Turing: help speed up state space model

Hello all.

I am trying to use Turing to run a state space model based on Simon Jackman’s Bayesian Analysis for the Social Sciences. In chapter 9, he sets out a few different latent variable models, including a state space model for pooling for the polls. Basically, there is an underlying “true” voting intention that we are trying to estimate from a bunch of noisy polls. By forcing the model start and end with actual election results, we can estimate the house effects, which may or may not sum to zero. There a good case study of this model done using Stan by Peter Ellis.

I’ve run this model using Stan, and it takes about 7 minutes on my laptop. However, when I run it using Turing, it takes about 3 hours using NUTS. I suspect the reason has to do with using a for loop. Other samplers didn’t really give me an improvement in performance.

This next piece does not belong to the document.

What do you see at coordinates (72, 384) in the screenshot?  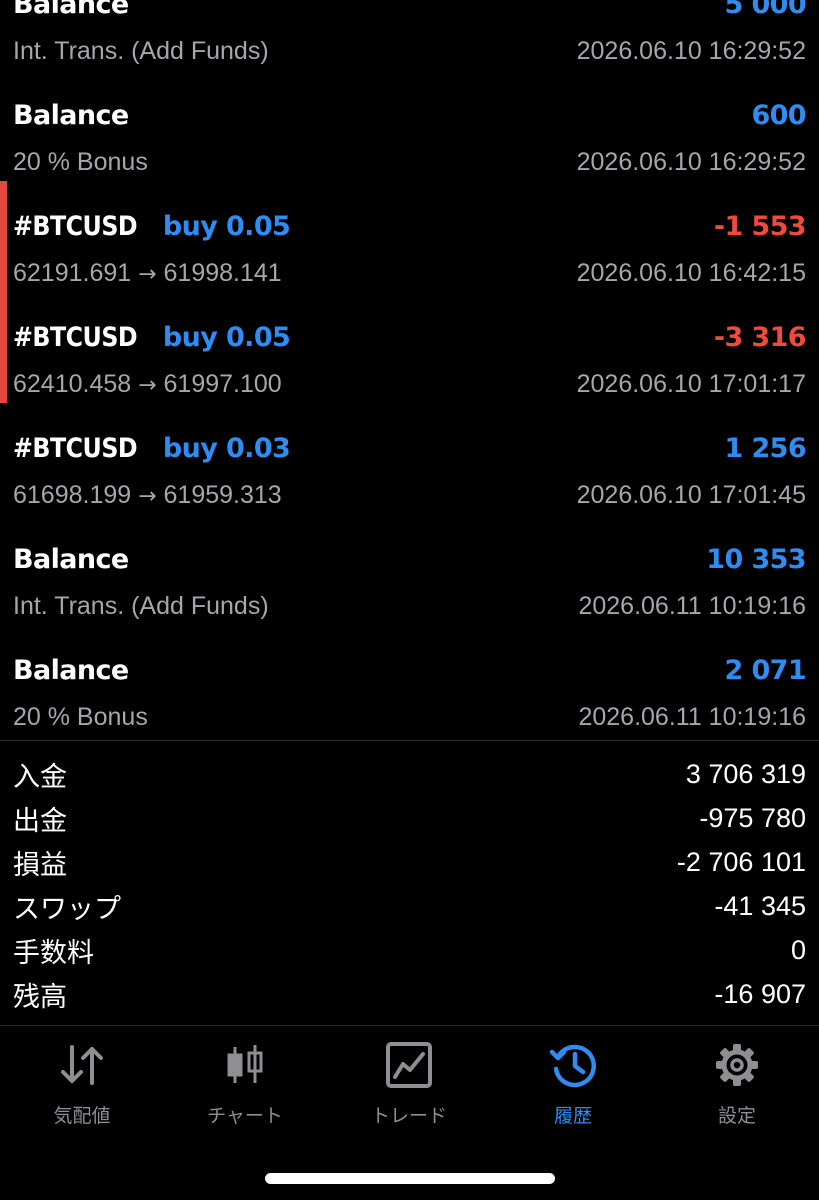 I see `open-price: 62410.458` at bounding box center [72, 384].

If anyone has any ideas on how to seed up the model , please let me know.

Code:

using Plots, StatsPlots
using DataFrames, CSV
using Turing, ReverseDiff, Memoization
using RDatasets
using StatsFuns
using Dates


# Helper function
function calc_moe(x, ss)
    return  sqrt(x * (1-x) / ss)
end



# load and clean data
df = RDatasets.dataset("pscl", "AustralianElectionPolling")

dateformat = DateFormat("y-m-d")
Election2004 = Date("2004-10-09")
Election2007 = Date("2007-11-24")
N_days = Dates.value(Election2007 - Election2004) + 1

df.NumDays = df.EndDate .- Election2004
df.NumDays = Dates.value.(df.NumDays) .+ 1

df.ALPProp = df.ALP ./ 100
df.Poll_ID = [1:size(df, 1);]

pollster_dict = Dict(key => idx for (idx, key) in enumerate(unique(df.Org)))
df.pollster_id = [pollster_dict[i] for i in df.Org]


# Plot polls
scatter((df.NumDays, df.ALPProp), group = df.Org)


# Define model
@model function state_space(y, y_moe, start_election, end_election, poll_date, poll_id, N_days, N_pollsters, pollster_id, ::Type{T} = Float64) where {T}

    # priors
    ξ = Vector{T}(undef, N_days)
    z_ξ ~ filldist(Normal(0, 1), (N_days-2))

    δ ~ filldist(Normal(0, 0.05), N_pollsters)

    σ ~ Exponential(1/5)
    
    # daily random walk
    ξ[1] = start_election
    ξ[N_days] = end_election

    for i in 2:(N_days - 1)
        ξ[i] = ξ[i-1] + σ * z_ξ[i-1]
    end

    # Measurement model
    y .~ Normal.(ξ[poll_date[poll_id]] .+ δ[pollster_id], y_moe[poll_id])

    return ξ

end


N_polls = size(df, 1)
N_pollsters = length(unique(df.pollster_id))
y_moe = calc_moe.(df.ALPProp, df.SampleSize)
y = df.ALPProp
start_election = .3764
end_election = .4338
poll_date = df.NumDays
poll_id = df.Poll_ID
pollster_id = df.pollster_id

n_adapt = 1_000
n_iter = 2_000
n_chains = 4

Turing.setadbackend(:reversediff)  # Zygote and Tracker do not work
model = state_space(y, y_moe, start_election, end_election, poll_date, poll_id, N_days, N_pollsters, pollster_id)
chn = sample(model, NUTS(n_adapt, .8), MCMCThreads(), n_iter, n_threads)


Thanks!

EDIT: Actually used an Exponential(1/5) distribution, as in julia it is the inverse of Stan.

There may be a few ways to speed up the model itself, but the biggest speed-up will come from calling Turing.setrdcache(true). With just this change, on my machine, Turing sampled 4 chains in 13 minutes. See Automatic Differentiation for a description of when this is safe to use.

Thanks! That sped it up tremendously. Naturally, I misread what was in Automatic Differentiation and thought that I could not use Turing.setrdcache(true).

With that change, it now takes about 10 minutes on my computer.